What you are asked to do. Starting at the line that contains "Gesetze (624, 397)", write out every line to the end of the records below exactly, and leave out the pictures.

◇ ◇ ◇ ◇ ◇ ◇ ◇

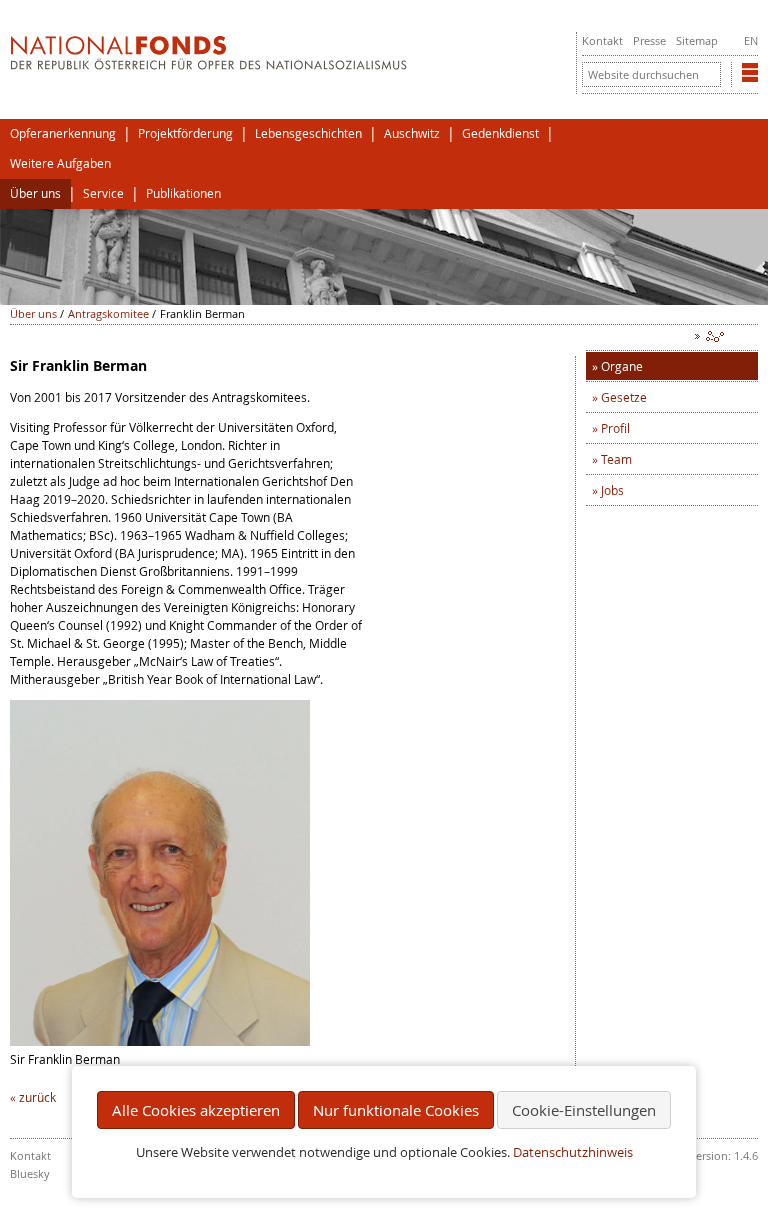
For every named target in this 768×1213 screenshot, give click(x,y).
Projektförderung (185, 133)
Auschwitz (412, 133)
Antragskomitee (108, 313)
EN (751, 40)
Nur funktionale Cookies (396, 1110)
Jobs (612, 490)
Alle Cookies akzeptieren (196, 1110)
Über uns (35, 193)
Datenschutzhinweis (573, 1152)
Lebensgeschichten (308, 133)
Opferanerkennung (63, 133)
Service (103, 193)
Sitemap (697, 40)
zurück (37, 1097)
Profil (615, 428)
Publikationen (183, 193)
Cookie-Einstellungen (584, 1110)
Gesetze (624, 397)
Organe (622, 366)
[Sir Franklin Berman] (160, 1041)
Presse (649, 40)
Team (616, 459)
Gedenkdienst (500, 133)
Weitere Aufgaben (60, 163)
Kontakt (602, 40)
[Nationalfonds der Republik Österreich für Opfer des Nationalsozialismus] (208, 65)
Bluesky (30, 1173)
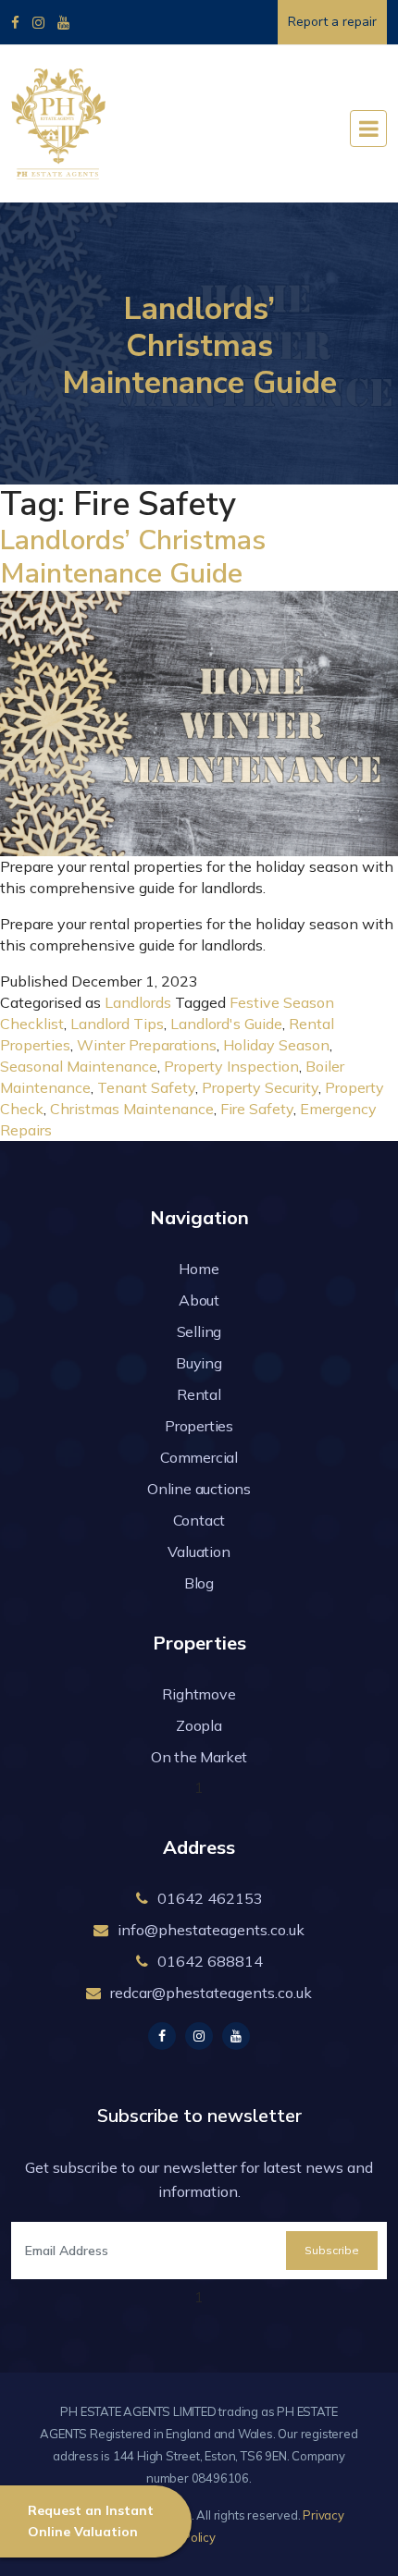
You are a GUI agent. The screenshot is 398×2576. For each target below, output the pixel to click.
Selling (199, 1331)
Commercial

◇ ◇ ◇ ◇ ◇ ◇ ◇

Result of this task.
Gesetze (624, 397)
Organe (622, 366)
[Sir Franklin Berman] (160, 1041)
Presse (649, 40)
Team (616, 459)
Gedenkdienst (500, 133)
Weitere Aufgaben (60, 163)
Kontakt (602, 40)
[Nationalfonds der Republik Österreich für Opfer des Nationalsozialismus] (208, 65)
Bluesky (30, 1173)
You are a GUI agent. The screenshot is 398×2576. For each target below, output the pixel to click.
Selling (199, 1331)
Commercial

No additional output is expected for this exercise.